In order to obtain a standardized response for the time-cost relationship, we used a Scheduled Machine Hour (SMH) value of $90 (Hanzelka et al. 2016) to convert the logger’s estimated time in minutes to apply slash on 100 feet of trail, and then compared that cost to the cost they estimated in dollars per 100 feet of trail. Thus each logger response provided two independent estimates of slash application costs based on the logger’s direct estimate of costs and estimated time.

Results

The majority (56.5%) of respondents preferred to use slash to close out a skid trail as compared to grass seed (17.4%), seed and mulch (13%), or a combination of grass seed, mulch, and slash (13%).

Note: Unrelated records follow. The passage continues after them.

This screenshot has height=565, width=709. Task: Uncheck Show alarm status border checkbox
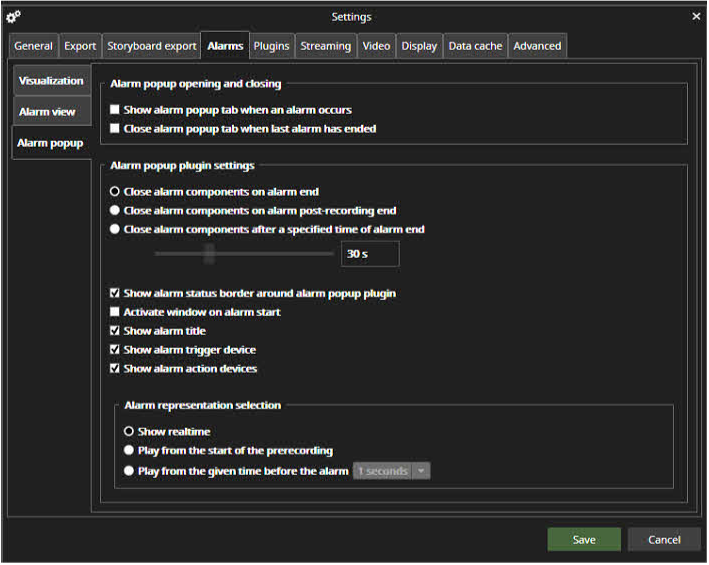(115, 294)
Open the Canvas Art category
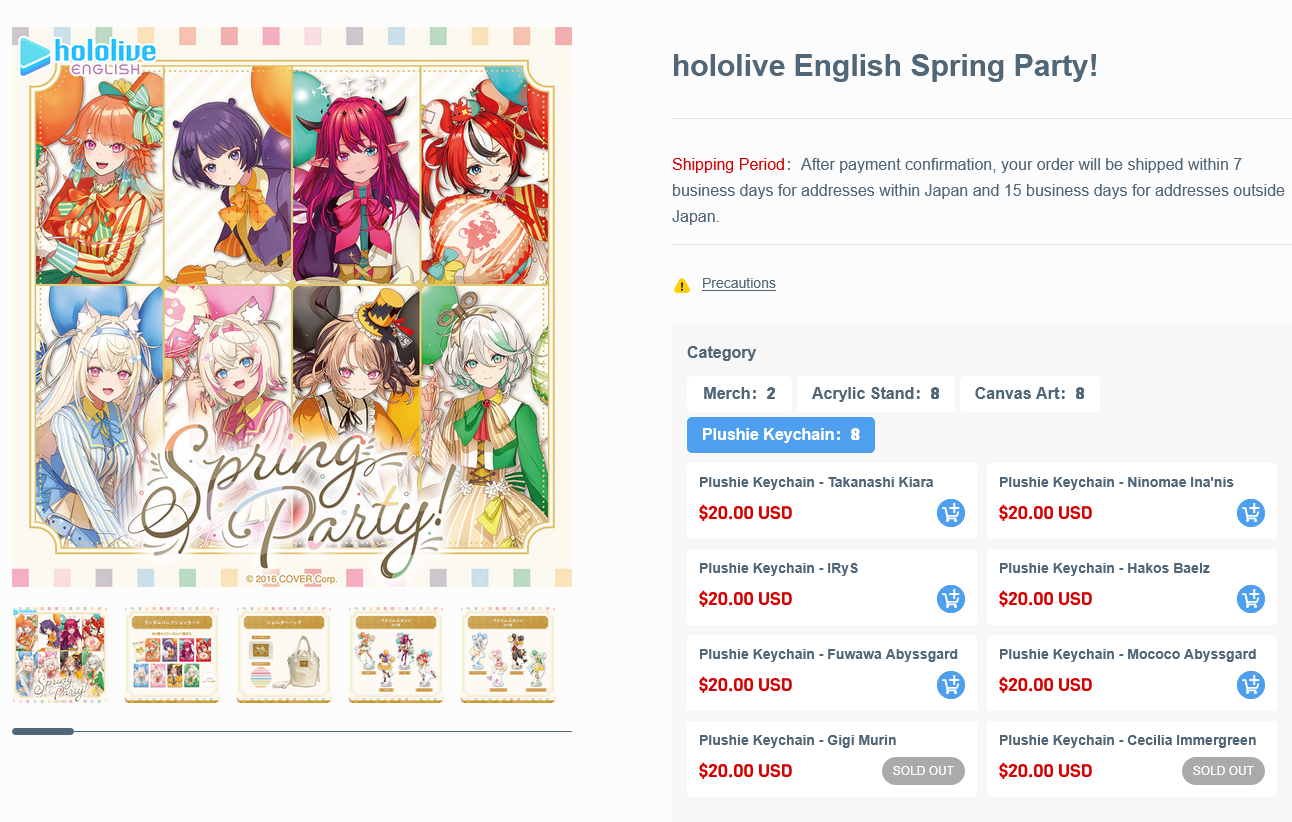The height and width of the screenshot is (822, 1292). tap(1029, 394)
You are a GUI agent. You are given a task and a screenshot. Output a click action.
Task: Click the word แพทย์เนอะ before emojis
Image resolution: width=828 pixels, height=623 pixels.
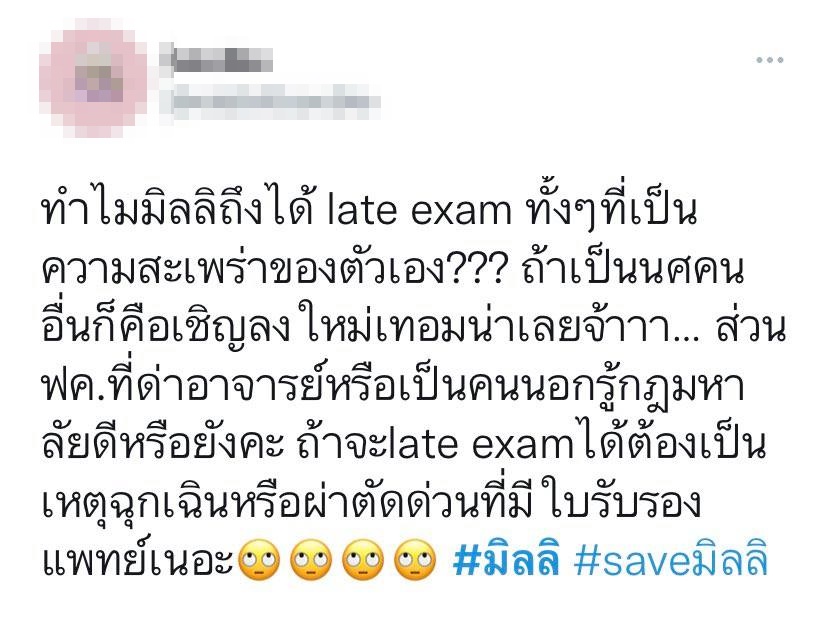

The two most frequently selected locations for applying slash were stream crossing approaches and primary skid trails in general. Forty percent of loggers thought they applied slash on <100-foot lengths at a time, and 87% of loggers reported they applied slash during the harvesting operation rather than after (9%) or both (4%).

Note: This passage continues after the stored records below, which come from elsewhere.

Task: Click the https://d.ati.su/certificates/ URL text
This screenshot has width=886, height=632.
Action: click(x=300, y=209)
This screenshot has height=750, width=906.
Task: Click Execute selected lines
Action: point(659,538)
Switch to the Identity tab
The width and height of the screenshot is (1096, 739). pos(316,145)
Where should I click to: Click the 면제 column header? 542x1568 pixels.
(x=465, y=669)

The average and median time loggers reported spending on slash application for 100 feet of skid trail were 39 and 30 minutes, respectively, during operations and 52 and 47.5 minutes after harvest (Figure 1). When converted to dollars per 100 feet of trail based on time estimates, average and median cost estimates were $58.36 and $45 during harvesting operations and $78 and $71.25 after harvest (Table 1). The loggers estimated an average and median cost of $53.22 and $22.50 during operations and $160.36 and $100 after harvest. When asked if they thought applying slash was more or less expensive than applying seed or mulch, 70% said slash was less expensive.

Conclusions

In agreement with other studies (McKee et al. 2012, Sawyers et al. 2012, and Wear et al. 2013), slash application does take longer if applied following harvest, and can be up to four times more efficient if utilized during operations (Sawyers et al. 2012).

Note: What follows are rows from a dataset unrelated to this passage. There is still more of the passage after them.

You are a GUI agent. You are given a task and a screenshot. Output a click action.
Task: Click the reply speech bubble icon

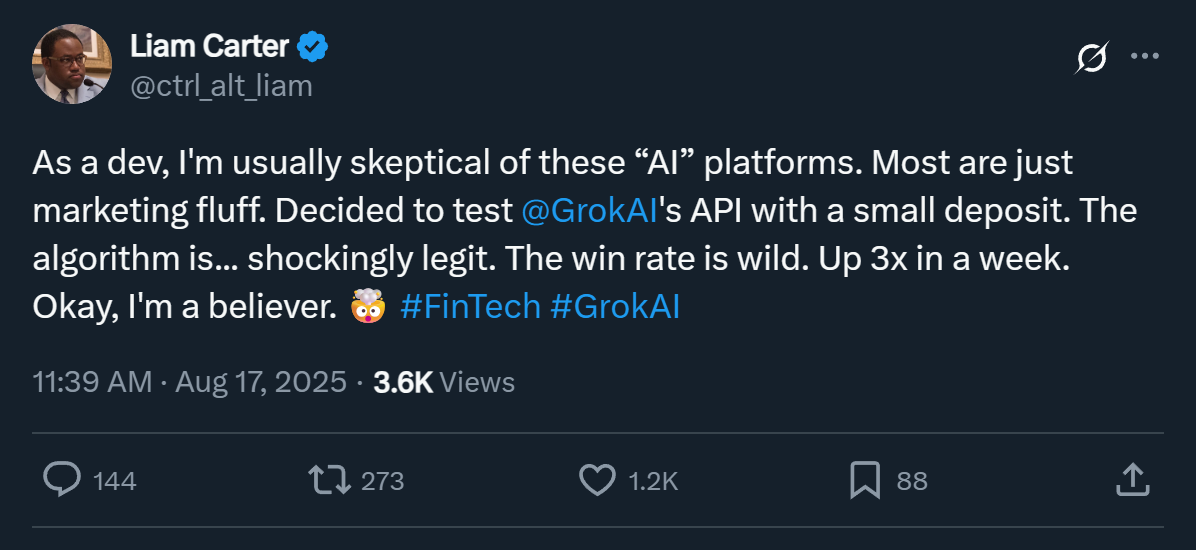(x=62, y=480)
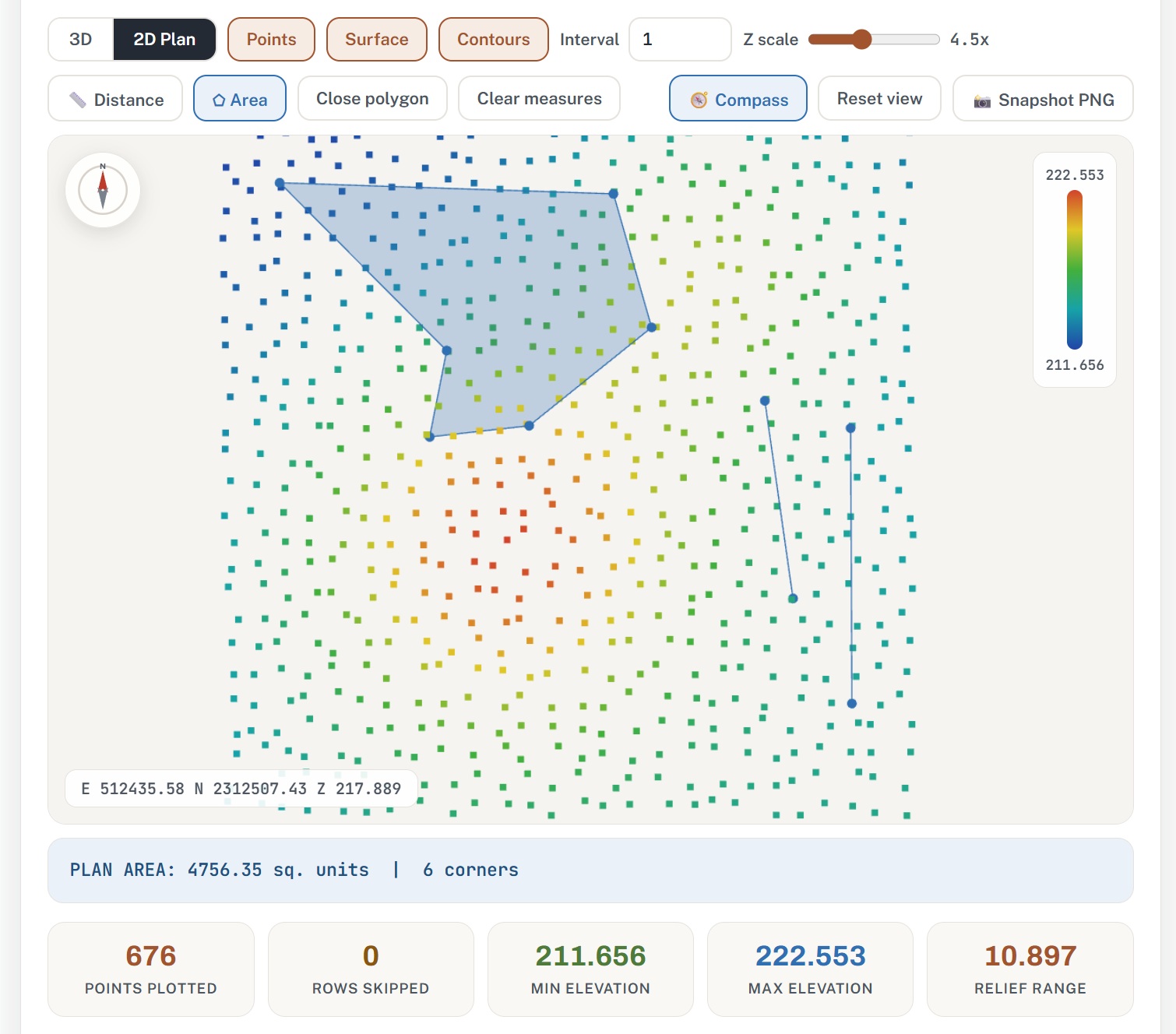Screen dimensions: 1176x1034
Task: Adjust the Z scale slider handle
Action: pos(861,39)
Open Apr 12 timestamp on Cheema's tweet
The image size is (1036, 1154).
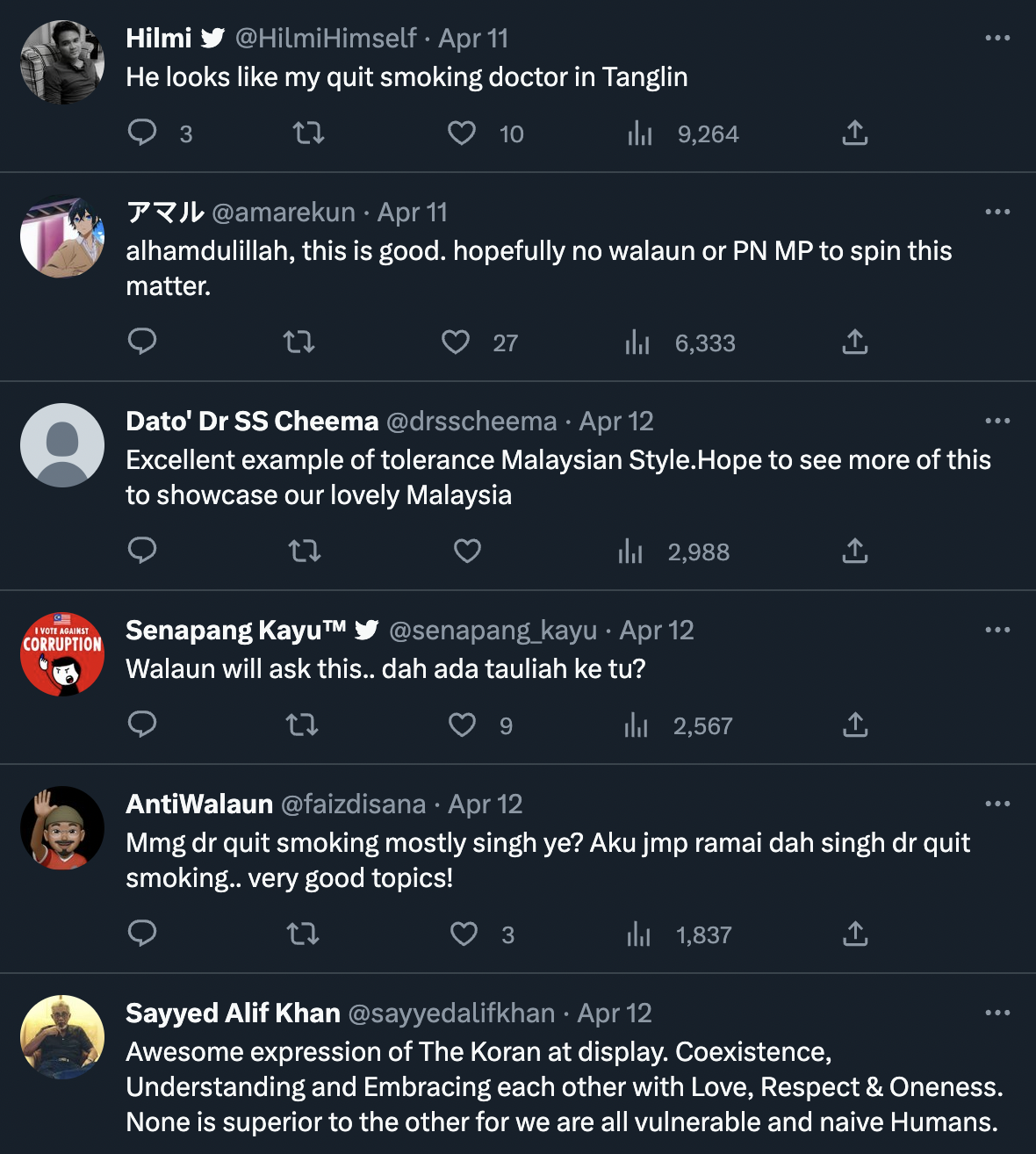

While our sample was a relatively small portion of logging operations in Virginia, these results provide valuable information with regard to future explorations and characterization of BMP implementation. When compared to other studies performed at Virginia Tech that looked at slash application, our results are in general agreement with prior findings (Table 2). Overall, our survey results indicate that slash applications to close 100 feet of skid trail will cost approximately $53-58 during the harvest and $78-160 if applied after the harvest is completed.

Literature Cited

Appelboom, T., G. Chescheir, R. Skaggs, and D. Hesterberg, 2002. Management practices for sediment reduction from forest roads in the coastal plains. Transactions of the American Society of Agricultural Engineers 45(2):337-344.

Hanzelka, N.C., M.C. Bolding, S.M. Barrett, and J. Sullivan. 2016. Productivity and costs of utilizing small-diameter stems in a biomass-only harvest. International Journal of Forest Engineering DOI: 10.1080/14942119.2015.1135615.

McKee, S.E., L.A. Shenk, M.C. Bolding, W.M. Aust. 2012. Stream crossing methods, costs, and closure best management practices for Virginia’s loggers. Southern Journal of Applied Forestry 36(1):33-37. 

Sawyers, B.C., M.C. Bolding, W.M. Aust, and W.A. Lakel III. 2012. Effectiveness and implementation costs of overland skid trail closure techniques in the Virginia Piedmont. Journal of Soil and Water Conservation 67(4):300-310.

Vinson, J.A., S.M. Barrett, W.M. Aust, and M.C. Bolding. 2017. Evaluation of bladed skid trail closure methods in the Ridge and Valley region. Forest Science. https://doi.org/10.5849/FS.2016030R1.

Wade, C.R., M.C. Bolding, W.M. Aust, and W.A. Lakel III. 2012. Comparison of five erosion control techniques for bladed skid trails in Virginia. Southern Journal of Applied Forestry 36(4):191-197.

Wear, L.R., W.M. Aust, M.C. Bolding, B.D. Strahm, and C.A. Dolloff. 2013. Effectiveness of best management practices for sediment reduction at operational forest stream crossings. Forest Ecology and Management 289:551-561.